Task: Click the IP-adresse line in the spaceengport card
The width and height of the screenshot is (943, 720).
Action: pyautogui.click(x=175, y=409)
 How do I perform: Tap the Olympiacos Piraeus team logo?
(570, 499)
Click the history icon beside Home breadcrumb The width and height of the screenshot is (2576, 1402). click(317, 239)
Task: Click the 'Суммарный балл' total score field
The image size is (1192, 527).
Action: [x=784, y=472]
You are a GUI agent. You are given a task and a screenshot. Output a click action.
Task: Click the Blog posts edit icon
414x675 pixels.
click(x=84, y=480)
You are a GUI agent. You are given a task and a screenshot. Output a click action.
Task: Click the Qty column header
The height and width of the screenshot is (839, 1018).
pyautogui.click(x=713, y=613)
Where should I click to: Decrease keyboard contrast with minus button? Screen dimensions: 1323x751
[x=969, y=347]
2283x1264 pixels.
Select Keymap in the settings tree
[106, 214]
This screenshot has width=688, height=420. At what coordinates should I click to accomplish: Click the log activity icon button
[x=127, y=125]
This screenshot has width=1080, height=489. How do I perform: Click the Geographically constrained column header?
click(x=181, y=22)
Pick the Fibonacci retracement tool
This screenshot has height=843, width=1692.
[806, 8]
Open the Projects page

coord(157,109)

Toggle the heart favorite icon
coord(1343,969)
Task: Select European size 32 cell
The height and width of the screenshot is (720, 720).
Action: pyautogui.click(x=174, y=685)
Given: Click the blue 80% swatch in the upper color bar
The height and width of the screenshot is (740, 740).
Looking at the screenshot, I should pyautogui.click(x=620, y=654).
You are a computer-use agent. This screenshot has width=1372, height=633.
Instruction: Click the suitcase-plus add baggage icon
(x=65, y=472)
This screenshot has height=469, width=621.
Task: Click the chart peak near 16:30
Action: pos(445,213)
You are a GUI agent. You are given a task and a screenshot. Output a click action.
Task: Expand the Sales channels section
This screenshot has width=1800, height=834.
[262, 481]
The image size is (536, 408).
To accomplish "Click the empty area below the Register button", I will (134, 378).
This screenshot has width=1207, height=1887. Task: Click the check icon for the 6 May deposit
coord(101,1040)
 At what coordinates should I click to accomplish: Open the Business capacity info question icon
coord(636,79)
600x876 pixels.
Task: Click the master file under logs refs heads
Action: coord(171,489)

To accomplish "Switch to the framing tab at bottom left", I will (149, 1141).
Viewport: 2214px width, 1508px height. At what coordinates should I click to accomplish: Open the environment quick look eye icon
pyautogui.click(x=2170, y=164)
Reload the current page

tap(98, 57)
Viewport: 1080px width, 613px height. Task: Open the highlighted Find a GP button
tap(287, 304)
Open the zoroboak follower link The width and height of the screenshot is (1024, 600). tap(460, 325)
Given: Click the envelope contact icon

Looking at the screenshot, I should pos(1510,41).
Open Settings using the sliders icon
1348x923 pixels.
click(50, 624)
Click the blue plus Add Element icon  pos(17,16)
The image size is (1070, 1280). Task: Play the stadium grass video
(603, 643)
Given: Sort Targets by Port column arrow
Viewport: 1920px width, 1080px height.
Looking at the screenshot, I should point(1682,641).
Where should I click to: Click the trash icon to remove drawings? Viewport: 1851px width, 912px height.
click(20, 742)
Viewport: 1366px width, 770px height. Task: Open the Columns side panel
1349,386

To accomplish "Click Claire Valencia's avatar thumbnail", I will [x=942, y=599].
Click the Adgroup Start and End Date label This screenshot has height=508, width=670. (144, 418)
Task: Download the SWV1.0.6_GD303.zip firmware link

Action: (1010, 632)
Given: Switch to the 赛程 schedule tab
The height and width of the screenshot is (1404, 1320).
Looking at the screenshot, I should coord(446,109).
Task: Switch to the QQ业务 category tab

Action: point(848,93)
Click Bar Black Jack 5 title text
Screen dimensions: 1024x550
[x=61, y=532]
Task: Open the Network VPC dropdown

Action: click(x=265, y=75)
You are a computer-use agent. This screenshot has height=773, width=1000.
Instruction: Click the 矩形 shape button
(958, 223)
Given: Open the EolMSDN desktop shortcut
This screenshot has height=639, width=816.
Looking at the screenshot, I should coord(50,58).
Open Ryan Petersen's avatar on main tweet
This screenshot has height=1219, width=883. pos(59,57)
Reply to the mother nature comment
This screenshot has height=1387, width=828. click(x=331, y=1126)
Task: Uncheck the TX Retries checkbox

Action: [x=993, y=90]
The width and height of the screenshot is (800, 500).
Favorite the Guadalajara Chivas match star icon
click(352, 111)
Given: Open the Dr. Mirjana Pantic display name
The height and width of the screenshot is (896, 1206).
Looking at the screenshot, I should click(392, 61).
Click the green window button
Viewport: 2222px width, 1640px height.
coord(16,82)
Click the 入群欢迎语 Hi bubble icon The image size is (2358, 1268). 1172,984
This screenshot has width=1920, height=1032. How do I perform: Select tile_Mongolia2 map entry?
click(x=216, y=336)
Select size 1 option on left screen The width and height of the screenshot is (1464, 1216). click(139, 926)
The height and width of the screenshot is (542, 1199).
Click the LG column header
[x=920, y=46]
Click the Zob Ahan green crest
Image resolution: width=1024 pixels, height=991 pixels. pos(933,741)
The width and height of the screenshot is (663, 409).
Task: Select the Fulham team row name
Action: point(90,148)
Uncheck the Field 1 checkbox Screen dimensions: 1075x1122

** TASK OBJECTIVE **
Rewrite the lines above with every "column header" changed to "column heading" and nothing else altered.

** COMPLETE OUTPUT **
Task: Click the IP-adresse line in the spaceengport card
The width and height of the screenshot is (943, 720).
Action: pyautogui.click(x=175, y=409)
 How do I perform: Tap the Olympiacos Piraeus team logo?
(570, 499)
Click the history icon beside Home breadcrumb The width and height of the screenshot is (2576, 1402). click(317, 239)
Task: Click the 'Суммарный балл' total score field
The image size is (1192, 527).
Action: [x=784, y=472]
You are a GUI agent. You are given a task and a screenshot. Output a click action.
Task: Click the Blog posts edit icon
414x675 pixels.
click(x=84, y=480)
You are a GUI agent. You are given a task and a screenshot. Output a click action.
Task: Click the Qty column heading
The height and width of the screenshot is (839, 1018).
pyautogui.click(x=713, y=613)
Where should I click to: Decrease keyboard contrast with minus button? Screen dimensions: 1323x751
[x=969, y=347]
2283x1264 pixels.
Select Keymap in the settings tree
[106, 214]
This screenshot has width=688, height=420. At what coordinates should I click to accomplish: Click the log activity icon button
[x=127, y=125]
This screenshot has width=1080, height=489. How do I perform: Click the Geographically constrained column heading?
click(x=181, y=22)
Pick the Fibonacci retracement tool
This screenshot has height=843, width=1692.
[806, 8]
Open the Projects page

coord(157,109)

Toggle the heart favorite icon
coord(1343,969)
Task: Select European size 32 cell
The height and width of the screenshot is (720, 720).
Action: pyautogui.click(x=174, y=685)
Given: Click the blue 80% swatch in the upper color bar
The height and width of the screenshot is (740, 740).
Looking at the screenshot, I should pyautogui.click(x=620, y=654).
You are a computer-use agent. This screenshot has width=1372, height=633.
Instruction: Click the suitcase-plus add baggage icon
(x=65, y=472)
This screenshot has height=469, width=621.
Task: Click the chart peak near 16:30
Action: pos(445,213)
You are a GUI agent. You are given a task and a screenshot. Output a click action.
Task: Expand the Sales channels section
This screenshot has width=1800, height=834.
[262, 481]
The image size is (536, 408).
To accomplish "Click the empty area below the Register button", I will (134, 378).
This screenshot has width=1207, height=1887. Task: Click the check icon for the 6 May deposit
coord(101,1040)
 At what coordinates should I click to accomplish: Open the Business capacity info question icon
coord(636,79)
600x876 pixels.
Task: Click the master file under logs refs heads
Action: coord(171,489)

To accomplish "Switch to the framing tab at bottom left", I will (149, 1141).
Viewport: 2214px width, 1508px height. At what coordinates should I click to accomplish: Open the environment quick look eye icon
pyautogui.click(x=2170, y=164)
Reload the current page

tap(98, 57)
Viewport: 1080px width, 613px height. Task: Open the highlighted Find a GP button
tap(287, 304)
Open the zoroboak follower link The width and height of the screenshot is (1024, 600). tap(460, 325)
Given: Click the envelope contact icon

Looking at the screenshot, I should pos(1510,41).
Open Settings using the sliders icon
1348x923 pixels.
click(50, 624)
Click the blue plus Add Element icon  pos(17,16)
The image size is (1070, 1280). Task: Play the stadium grass video
(603, 643)
Given: Sort Targets by Port column arrow
Viewport: 1920px width, 1080px height.
Looking at the screenshot, I should point(1682,641).
Where should I click to: Click the trash icon to remove drawings? Viewport: 1851px width, 912px height.
click(20, 742)
Viewport: 1366px width, 770px height. Task: Open the Columns side panel
1349,386

To accomplish "Click Claire Valencia's avatar thumbnail", I will [x=942, y=599].
Click the Adgroup Start and End Date label This screenshot has height=508, width=670. (144, 418)
Task: Download the SWV1.0.6_GD303.zip firmware link

Action: (1010, 632)
Given: Switch to the 赛程 schedule tab
The height and width of the screenshot is (1404, 1320).
Looking at the screenshot, I should coord(446,109).
Task: Switch to the QQ业务 category tab

Action: point(848,93)
Click Bar Black Jack 5 title text
Screen dimensions: 1024x550
[x=61, y=532]
Task: Open the Network VPC dropdown

Action: click(x=265, y=75)
You are a computer-use agent. This screenshot has height=773, width=1000.
Instruction: Click the 矩形 shape button
(958, 223)
Given: Open the EolMSDN desktop shortcut
This screenshot has height=639, width=816.
Looking at the screenshot, I should coord(50,58).
Open Ryan Petersen's avatar on main tweet
This screenshot has height=1219, width=883. pos(59,57)
Reply to the mother nature comment
This screenshot has height=1387, width=828. click(x=331, y=1126)
Task: Uncheck the TX Retries checkbox

Action: [x=993, y=90]
The width and height of the screenshot is (800, 500).
Favorite the Guadalajara Chivas match star icon
click(352, 111)
Given: Open the Dr. Mirjana Pantic display name
The height and width of the screenshot is (896, 1206).
Looking at the screenshot, I should click(392, 61).
Click the green window button
Viewport: 2222px width, 1640px height.
coord(16,82)
Click the 入群欢迎语 Hi bubble icon The image size is (2358, 1268). 1172,984
This screenshot has width=1920, height=1032. How do I perform: Select tile_Mongolia2 map entry?
click(x=216, y=336)
Select size 1 option on left screen The width and height of the screenshot is (1464, 1216). click(139, 926)
The height and width of the screenshot is (542, 1199).
Click the LG column heading
[x=920, y=46]
Click the Zob Ahan green crest
Image resolution: width=1024 pixels, height=991 pixels. pos(933,741)
The width and height of the screenshot is (663, 409).
Task: Select the Fulham team row name
Action: point(90,148)
Uncheck the Field 1 checkbox Screen dimensions: 1075x1122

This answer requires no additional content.